Laughing in the face of disaster is a familiar routine for Jacobs. Only 25, he is a veteran of the mercurial fashion business, familiar with its abrupt ups and downs. Since becoming a designer in 1984, he has ridden the wave as the leading boy wonder, only to be slammed back down by the critics, then rehabilitated as the hot young talent to beat. The fire was just fate's latest twist. Marc could joke about it, but no question, it hurt. "We thought, 'What can they do to us now?' " he says.
Humor has always been Jacobs' signature, most obviously in his line of classy-silly women's clothing. This is the guy, after all, who once put Sigmund Freud's face on a slip. His classic-cut skirts feature ditsy floral patterns, his minidresses come in farm-girl gingham, and he mischievously combines chacha tops with chinos. Jacobs has fought for his fashion credo: "Things go together because you say they do."

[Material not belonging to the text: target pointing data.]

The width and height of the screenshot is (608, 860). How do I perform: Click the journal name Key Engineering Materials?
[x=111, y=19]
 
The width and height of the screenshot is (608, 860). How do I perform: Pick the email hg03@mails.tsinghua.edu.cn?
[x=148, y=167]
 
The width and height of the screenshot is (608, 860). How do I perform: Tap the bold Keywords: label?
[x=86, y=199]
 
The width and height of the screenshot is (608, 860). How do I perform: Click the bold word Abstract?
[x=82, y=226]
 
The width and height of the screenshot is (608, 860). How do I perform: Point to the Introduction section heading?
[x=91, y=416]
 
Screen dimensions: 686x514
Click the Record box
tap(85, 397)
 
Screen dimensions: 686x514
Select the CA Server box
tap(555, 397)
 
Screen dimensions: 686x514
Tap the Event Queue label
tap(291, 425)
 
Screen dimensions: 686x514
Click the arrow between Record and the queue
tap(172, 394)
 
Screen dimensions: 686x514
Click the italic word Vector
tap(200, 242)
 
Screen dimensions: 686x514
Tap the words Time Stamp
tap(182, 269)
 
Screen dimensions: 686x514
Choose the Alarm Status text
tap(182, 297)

"He represents the spirit of the young," says Ellin Saltzman, fashion director of Saks Fifth Avenue. "Plus he has a head on his shoulders." The sophisticated giggle of the Jacobs look has also struck the fancies of customers such as Carly Simon, Linda Gray and Cher. And more pleasing to him, last November, Jacobs was voted best new talent by the Council of Fashion Designers of America.
But don't try telling him it has all happened so fast. At 15, the native New Yorker marched into one of the hip Charivari boutiques(which now carry his line) and made it his after-school hangout. Eventually he became a stock boy. "I said, 'We have to give him a job. He's here,' " recalls co-owner Barbara Weiser. Next he went to Parsons School of Design, graduating in 1984 with the student designer of the year award. At that point, a dress manufacturer invited him to create an uncredited sportswear line. Good notices followed, but the company folded, leaving Jacobs and Duffy (his partner since they hooked up at a Parsons show) confused. Says Marc: "We thought, 'How can we be getting so much attention and have everyone love us and still be going out of business?' " Immediately, Jacobs tried again. Unfortunately his new manufacturer reneged on financial promises. Jacobs sued and won, but had to start over.

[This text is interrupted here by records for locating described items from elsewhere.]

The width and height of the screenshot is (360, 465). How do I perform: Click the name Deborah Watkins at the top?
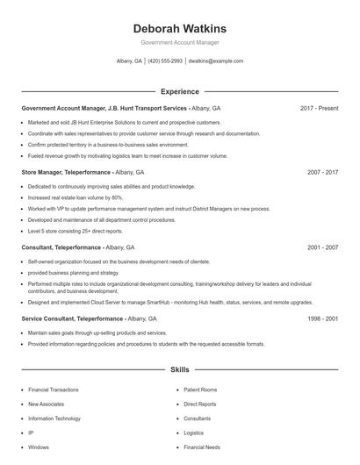(x=179, y=28)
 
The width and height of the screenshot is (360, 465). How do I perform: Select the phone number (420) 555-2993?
(x=165, y=61)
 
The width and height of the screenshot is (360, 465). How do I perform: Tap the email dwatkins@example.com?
(x=216, y=61)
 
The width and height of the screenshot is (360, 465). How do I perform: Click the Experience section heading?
(x=179, y=91)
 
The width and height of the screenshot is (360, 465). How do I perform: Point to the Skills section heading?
(x=179, y=370)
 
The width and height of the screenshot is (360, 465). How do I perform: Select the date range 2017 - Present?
(x=319, y=108)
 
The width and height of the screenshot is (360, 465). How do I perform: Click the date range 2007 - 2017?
(x=322, y=173)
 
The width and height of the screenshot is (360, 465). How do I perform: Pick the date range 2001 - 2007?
(x=322, y=247)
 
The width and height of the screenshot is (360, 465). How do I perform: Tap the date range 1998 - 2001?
(x=322, y=318)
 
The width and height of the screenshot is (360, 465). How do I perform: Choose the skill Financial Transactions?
(x=54, y=390)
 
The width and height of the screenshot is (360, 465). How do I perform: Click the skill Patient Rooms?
(x=199, y=390)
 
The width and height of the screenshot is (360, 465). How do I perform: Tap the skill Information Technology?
(x=54, y=418)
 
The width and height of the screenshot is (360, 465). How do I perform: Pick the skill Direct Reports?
(x=199, y=404)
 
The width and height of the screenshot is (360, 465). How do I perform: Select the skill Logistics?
(x=193, y=433)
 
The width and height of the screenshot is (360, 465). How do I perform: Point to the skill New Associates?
(x=46, y=404)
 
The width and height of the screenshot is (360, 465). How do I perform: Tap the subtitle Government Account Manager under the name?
(x=179, y=42)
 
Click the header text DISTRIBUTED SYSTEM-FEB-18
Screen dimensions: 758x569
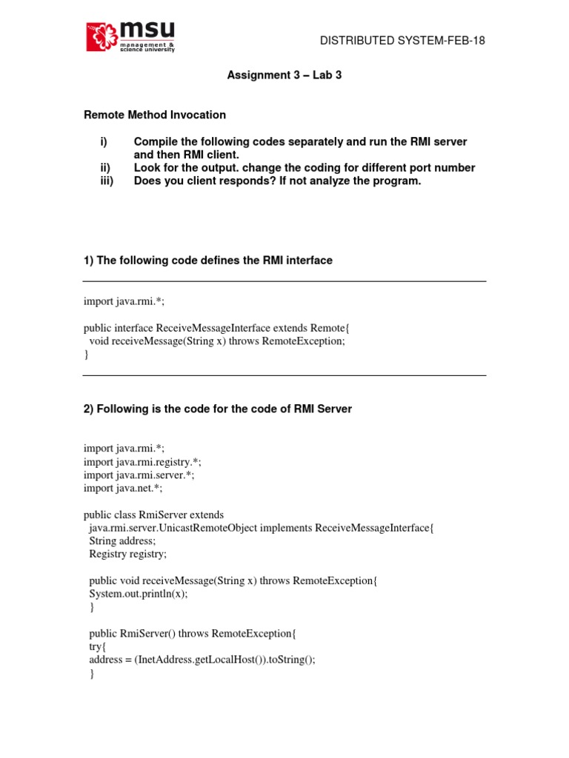point(402,41)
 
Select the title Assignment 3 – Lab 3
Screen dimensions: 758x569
point(284,76)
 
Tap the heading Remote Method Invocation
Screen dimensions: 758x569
point(154,115)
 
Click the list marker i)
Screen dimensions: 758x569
point(104,141)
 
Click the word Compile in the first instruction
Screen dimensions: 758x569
point(156,141)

This time, Jacobs had a new and stable backer, Kashiyama, a Japanese company. But the fashion press, which had previously praised him, unexpectedly laid him low with a panning ("Simply outrageous," sniped the New York Times) in spring '87. "They decided the designs had gone overboard," he says. "As it happened, the reviews came out on my birthday. Quite a present." Then last fall he showed this spring's line, and Jacobs found himself restored to a state of critical grace.
Marc's trademark, mixing and mismatching with joyous abandon, dates back to childhood. "I guess I was a young hippie," he explains. "I loved to customize my clothes—embroider my jeans, cut sleeves off shirts and attach them to other shirts." When he was 7, his father, Steven, a talent agent, died. His mother, Judy, later decided to move him and his younger brother and sister to New Jersey. After he was accepted by Manhattan's Art & Design High School, Marc persuaded his paternal grandmother, Helen, herself a fashion industry veteran, to let him stay with her in the city.
Nowadays, Helen, in her 80s, comes to all Marc's shows. "She'll say, 'Can't you change the date—that's the day for the beauty parlor?' But she's so proud. Five minutes after I won the CFDA award, the butcher, the baker, the candlestick maker—they all knew," says her grandson. She still lives one street over from the Upper West Side apartment Jacobs shares with a roommate and two cats, Major and Rover. ("Dogs I don't have to walk," says Jacobs.)
Now relocated in a new Seventh Avenue showroom, Marc is too busy playing catch-up after the fire to spend time fretting over his bad luck. He just finished showing his fall collection and is already thinking about next spring. But experience has taught him not to get frantic. "When I started, I was very, very ambitious," says Jacobs. "I still am, but I've slowed down. After all, it's not how much can you do, it's how well can you do it."